「非人道と人道のせめぎあい」人間の境界 kenshuchuさんの映画レビュー(感想・評価)
非人道と人道のせめぎあい
日本にいる私達にとってヨーロッパの難民問題は少し遠い出来事。EU圏内で発生する移民への迫害は知っていても、難民をまた強制的に送り返すことで混乱を巻き起こそうとする国があるなんて!難民問題があるとは知っていても全然わかっていなかったんだなと強く実感させられた。
シリアからの難民家族、国境警備隊、難民を支縁する活動家と視点が変わっていくのが群像劇のようでよかった。様々な視点から描かれることでより厚みのある物語になっていたと思う。いや、物語というには軽すぎるか。現実の世界で起こっている「今」を描いた話だ。ちょっと前の話と思っていた自分を恥じてしまう。

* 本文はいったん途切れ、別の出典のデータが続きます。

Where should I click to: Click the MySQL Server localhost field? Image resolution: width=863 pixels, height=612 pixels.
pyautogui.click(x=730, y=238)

ここで描かれる難民たちの環境は本当に地獄のようだった。非人道的な扱いとはこのことだ。あんな環境自分だったら耐えられない。早々に命を落としてしまうに違いない。
それでも難民たちを支縁する人たちがいることは唯一の救いだった。非人道的な扱いと、人道的な支援がせめぎ合っている様にただただ圧倒されてしまった。結構長い映画なのにスクリーンから目が離せなかった。同時代性というものを強く意識させられる。すごい映画だ。